- **WORK TO COMPLETE**: Lay out the listing as a two-column CSV with the headers text and answer, starting at the line that has "You are a computer-use" and stopping after the line that has "point(382,156)". Give one row per item, with each value in a single quoted field and any line breaks turned into spaces.

- **DATA SUPPLIED**:

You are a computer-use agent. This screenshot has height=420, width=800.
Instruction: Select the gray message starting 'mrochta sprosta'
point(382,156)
* * *
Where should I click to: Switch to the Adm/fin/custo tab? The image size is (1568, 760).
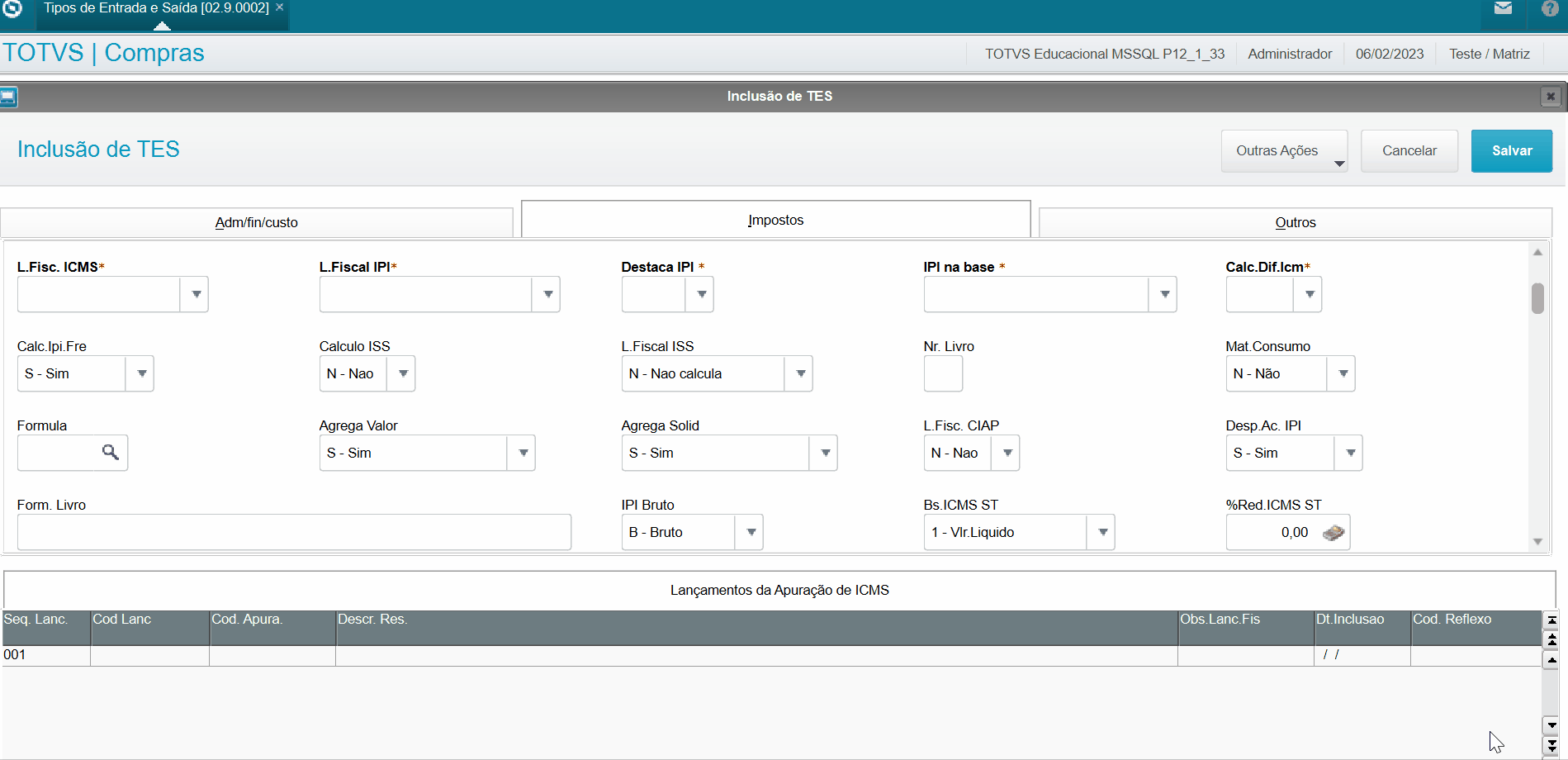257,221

- **COMPLETED TASK**:
text,answer
"You are a computer-use agent. This screenshot has height=420, width=800. Instruction: Select the gray message starting 'mrochta sprosta'","point(382,156)"